Pointing entries for screenshots and pages:
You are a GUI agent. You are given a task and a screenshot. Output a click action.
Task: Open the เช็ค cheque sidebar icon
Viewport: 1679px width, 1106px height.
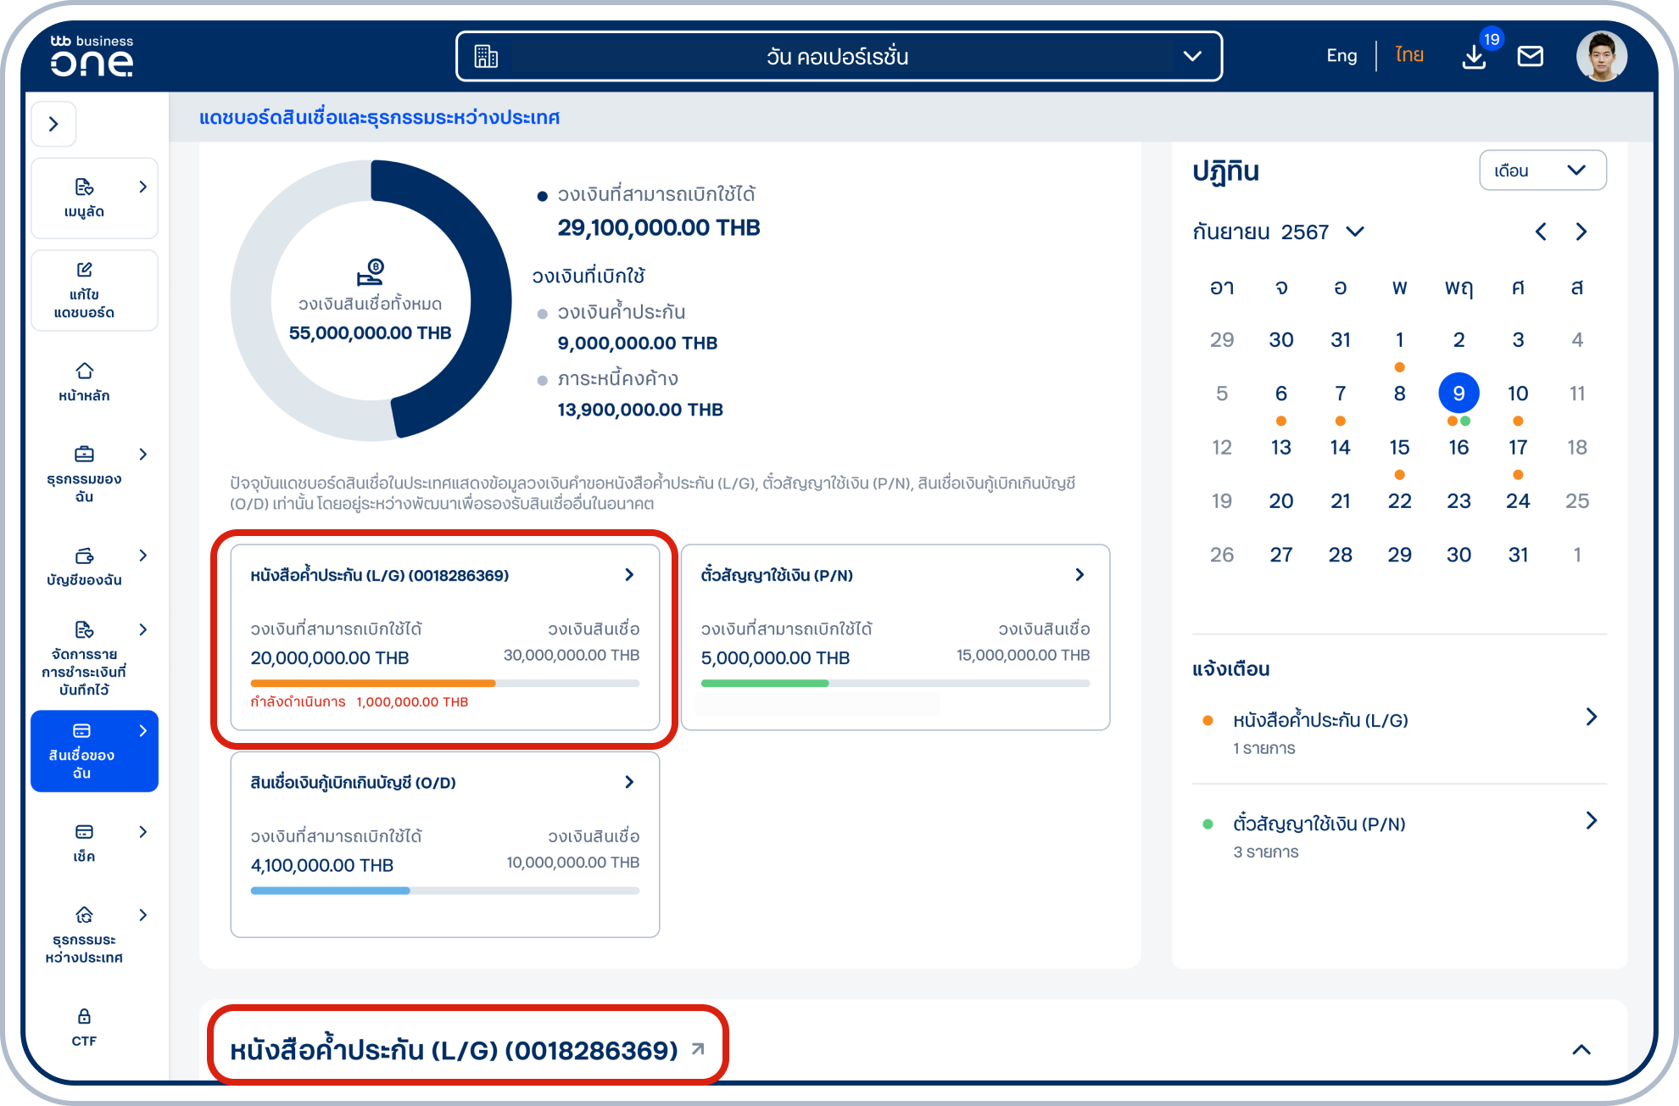click(84, 832)
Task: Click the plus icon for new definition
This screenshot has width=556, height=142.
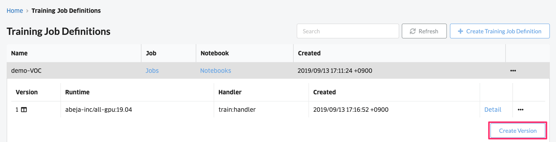Action: pyautogui.click(x=460, y=31)
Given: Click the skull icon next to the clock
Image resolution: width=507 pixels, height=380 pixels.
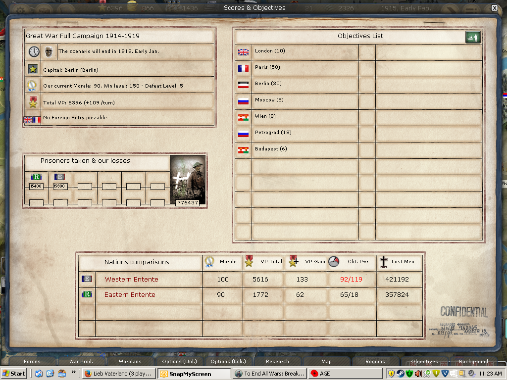Looking at the screenshot, I should point(49,51).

WHAT THE TASK REQUIRES: Rewrite the entries starting at the line that contains "Given: Click the skull icon next to the clock" and ending at the end of the entries as a two-column CSV with the headers instruction and response, one row per entry, each field quoted and with line breaks replaced by spaces. Leave the pictures out.

EXERCISE RESPONSE:
instruction,response
"Given: Click the skull icon next to the clock Image resolution: width=507 pixels, height=380 pixels.","Looking at the screenshot, I should point(49,51)."